Transcribe exactly the line that contains "Kargo, İade ve Garanti Koşulları (191, 2466)" and every line below it in the listing, through the last, and no other lines.

----- Provided material -----

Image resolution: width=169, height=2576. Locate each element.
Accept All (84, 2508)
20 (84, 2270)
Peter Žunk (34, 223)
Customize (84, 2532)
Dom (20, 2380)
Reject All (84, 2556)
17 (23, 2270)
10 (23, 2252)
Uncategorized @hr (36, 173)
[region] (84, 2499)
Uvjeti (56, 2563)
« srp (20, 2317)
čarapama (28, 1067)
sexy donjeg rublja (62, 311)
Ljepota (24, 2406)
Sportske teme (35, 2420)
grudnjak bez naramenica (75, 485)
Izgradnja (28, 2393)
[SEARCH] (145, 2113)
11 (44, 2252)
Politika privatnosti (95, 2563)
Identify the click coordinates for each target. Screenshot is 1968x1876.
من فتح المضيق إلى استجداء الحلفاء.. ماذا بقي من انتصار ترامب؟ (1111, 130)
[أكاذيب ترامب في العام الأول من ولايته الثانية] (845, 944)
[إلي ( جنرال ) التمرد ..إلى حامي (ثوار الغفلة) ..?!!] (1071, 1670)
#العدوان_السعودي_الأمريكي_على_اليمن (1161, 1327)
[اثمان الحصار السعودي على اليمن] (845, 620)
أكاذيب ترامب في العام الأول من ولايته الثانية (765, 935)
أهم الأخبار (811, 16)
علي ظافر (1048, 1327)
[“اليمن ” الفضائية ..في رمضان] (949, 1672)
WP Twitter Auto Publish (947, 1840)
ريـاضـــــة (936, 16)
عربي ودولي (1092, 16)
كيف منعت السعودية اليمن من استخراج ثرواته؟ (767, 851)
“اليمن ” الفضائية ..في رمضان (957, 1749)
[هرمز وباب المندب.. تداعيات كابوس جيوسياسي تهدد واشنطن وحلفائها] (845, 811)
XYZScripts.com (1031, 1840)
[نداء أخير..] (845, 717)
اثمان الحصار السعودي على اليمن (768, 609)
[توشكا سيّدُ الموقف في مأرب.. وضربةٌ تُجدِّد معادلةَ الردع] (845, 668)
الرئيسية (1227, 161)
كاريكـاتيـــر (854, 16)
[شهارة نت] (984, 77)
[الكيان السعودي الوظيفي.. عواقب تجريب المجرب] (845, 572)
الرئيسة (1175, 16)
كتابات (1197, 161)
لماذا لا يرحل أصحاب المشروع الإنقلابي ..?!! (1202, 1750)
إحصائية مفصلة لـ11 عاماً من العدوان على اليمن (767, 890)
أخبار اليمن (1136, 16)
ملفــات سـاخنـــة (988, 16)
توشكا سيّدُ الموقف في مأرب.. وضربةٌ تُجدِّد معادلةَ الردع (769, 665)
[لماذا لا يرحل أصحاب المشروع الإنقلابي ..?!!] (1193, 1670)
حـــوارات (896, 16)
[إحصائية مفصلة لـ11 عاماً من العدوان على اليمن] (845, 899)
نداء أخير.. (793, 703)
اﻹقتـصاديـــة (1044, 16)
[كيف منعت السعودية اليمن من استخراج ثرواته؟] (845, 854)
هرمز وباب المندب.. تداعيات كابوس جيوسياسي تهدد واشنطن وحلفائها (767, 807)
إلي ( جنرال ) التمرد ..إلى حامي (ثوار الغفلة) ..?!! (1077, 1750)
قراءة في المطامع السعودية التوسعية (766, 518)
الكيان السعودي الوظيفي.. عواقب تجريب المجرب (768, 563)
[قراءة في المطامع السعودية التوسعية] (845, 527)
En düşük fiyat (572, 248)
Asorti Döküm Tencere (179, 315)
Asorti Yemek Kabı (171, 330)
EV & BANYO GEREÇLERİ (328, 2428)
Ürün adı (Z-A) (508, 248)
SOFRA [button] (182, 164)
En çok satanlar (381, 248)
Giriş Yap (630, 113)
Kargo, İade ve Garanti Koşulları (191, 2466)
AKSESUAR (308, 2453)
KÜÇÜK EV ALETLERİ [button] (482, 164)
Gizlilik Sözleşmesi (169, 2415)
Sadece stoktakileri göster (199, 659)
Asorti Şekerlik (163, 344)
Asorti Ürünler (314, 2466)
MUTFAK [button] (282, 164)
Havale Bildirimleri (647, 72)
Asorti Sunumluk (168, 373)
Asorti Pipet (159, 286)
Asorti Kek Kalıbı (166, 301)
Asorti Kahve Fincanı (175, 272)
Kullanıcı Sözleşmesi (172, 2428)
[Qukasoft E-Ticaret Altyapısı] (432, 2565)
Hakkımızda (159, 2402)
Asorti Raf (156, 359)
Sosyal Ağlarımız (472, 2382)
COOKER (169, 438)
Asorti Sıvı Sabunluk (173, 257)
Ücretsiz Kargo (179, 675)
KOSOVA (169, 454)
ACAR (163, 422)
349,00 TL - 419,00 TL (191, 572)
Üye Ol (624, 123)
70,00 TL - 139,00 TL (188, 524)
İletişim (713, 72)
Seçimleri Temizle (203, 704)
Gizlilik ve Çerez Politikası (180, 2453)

-----

__Reply to the exercise__
Kargo, İade ve Garanti Koşulları (191, 2466)
AKSESUAR (308, 2453)
KÜÇÜK EV ALETLERİ [button] (482, 164)
Gizlilik Sözleşmesi (169, 2415)
Sadece stoktakileri göster (199, 659)
Asorti Şekerlik (163, 344)
Asorti Ürünler (314, 2466)
MUTFAK [button] (282, 164)
Havale Bildirimleri (647, 72)
Asorti Sunumluk (168, 373)
Asorti Pipet (159, 286)
Asorti Kek Kalıbı (166, 301)
Asorti Kahve Fincanı (175, 272)
Kullanıcı Sözleşmesi (172, 2428)
[Qukasoft E-Ticaret Altyapısı] (432, 2565)
Hakkımızda (159, 2402)
Asorti Raf (156, 359)
Sosyal Ağlarımız (472, 2382)
COOKER (169, 438)
Asorti Sıvı Sabunluk (173, 257)
Ücretsiz Kargo (179, 675)
KOSOVA (169, 454)
ACAR (163, 422)
349,00 TL - 419,00 TL (191, 572)
Üye Ol (624, 123)
70,00 TL - 139,00 TL (188, 524)
İletişim (713, 72)
Seçimleri Temizle (203, 704)
Gizlilik ve Çerez Politikası (180, 2453)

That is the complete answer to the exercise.